Restate every record exactly as it is written, while omitting the pictures it holds.

● ● ● ● ● ● ●

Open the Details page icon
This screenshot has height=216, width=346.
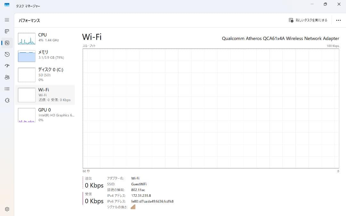pyautogui.click(x=7, y=89)
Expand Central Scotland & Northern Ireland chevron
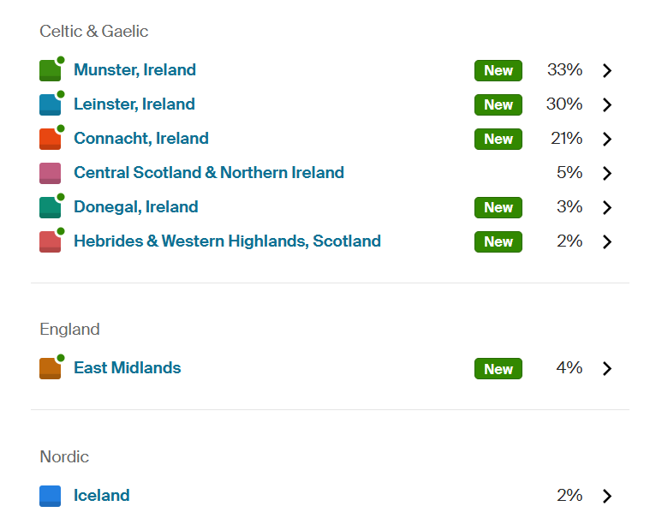 coord(607,173)
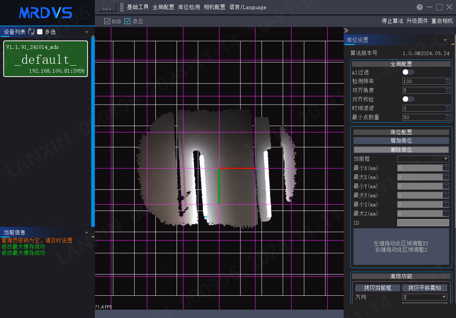456x318 pixels.
Task: Enable the 多选 checkbox
Action: click(40, 32)
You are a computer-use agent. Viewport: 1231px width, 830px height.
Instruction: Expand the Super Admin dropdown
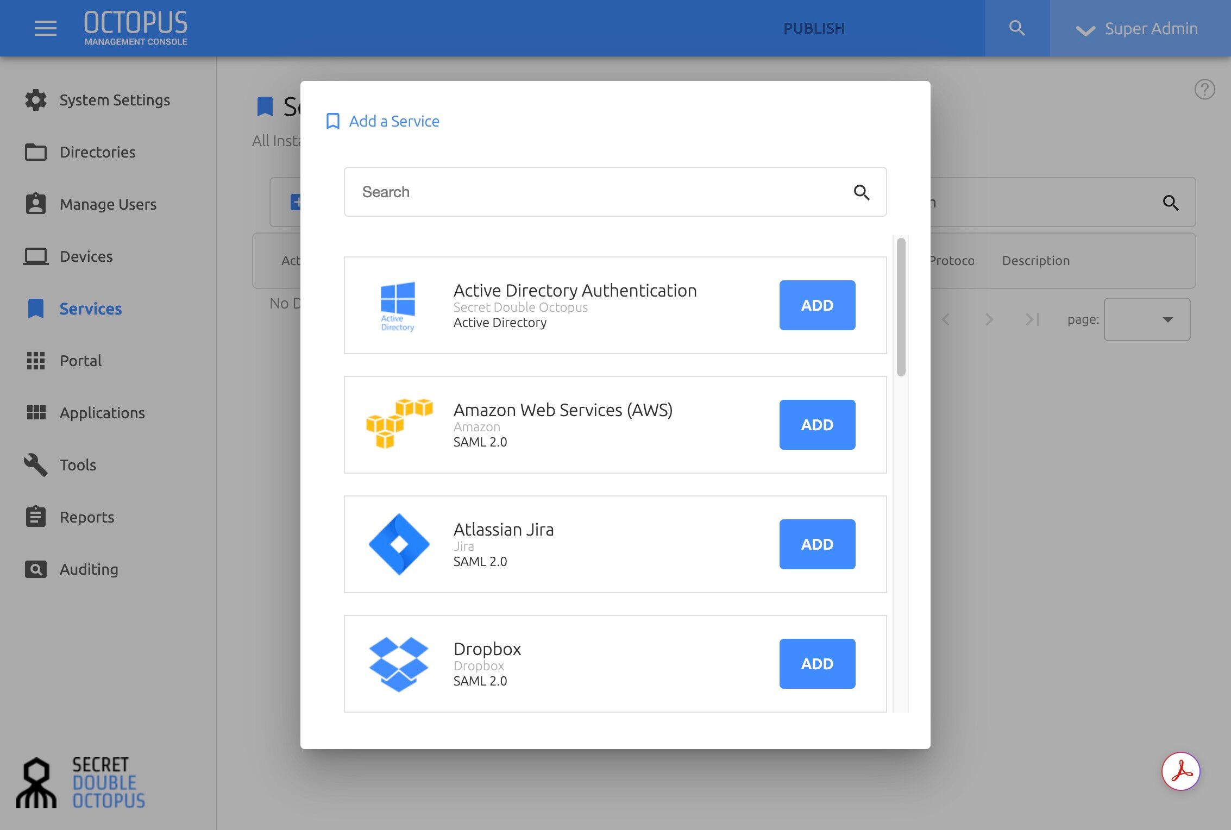1140,28
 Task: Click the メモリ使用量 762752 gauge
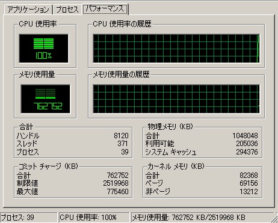(x=46, y=99)
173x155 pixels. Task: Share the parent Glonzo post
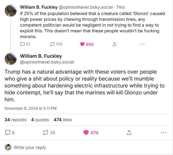[114, 44]
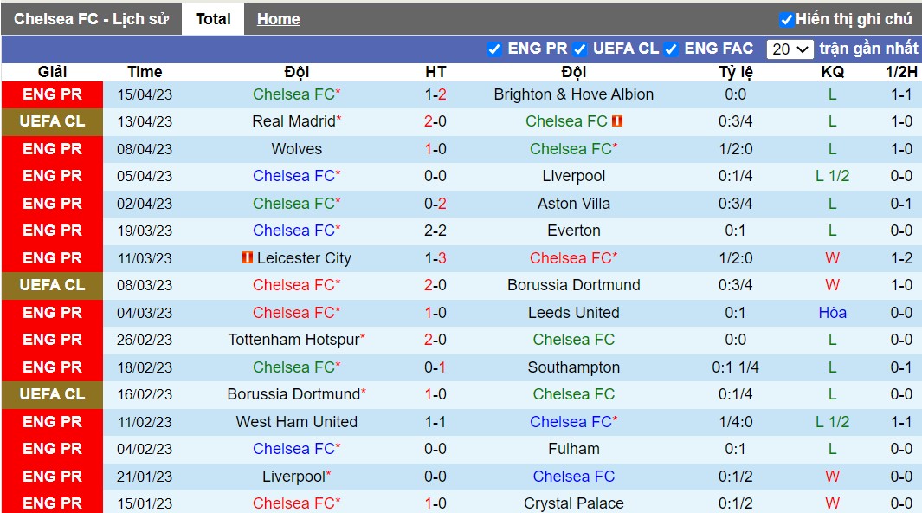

● ● ● ● ● ● ●

### TASK RESPONSE
Open the Details page icon
This screenshot has height=216, width=346.
pyautogui.click(x=7, y=89)
Expand Central Scotland & Northern Ireland chevron
 coord(607,173)
456x318 pixels.
Task: Enable the 多选 checkbox
Action: click(40, 32)
You are a computer-use agent. Viewport: 1231px width, 830px height.
Instruction: Expand the Super Admin dropdown
1140,28
 Task: Click the メモリ使用量 762752 gauge
(x=46, y=99)
173x155 pixels. Task: Share the parent Glonzo post
[114, 44]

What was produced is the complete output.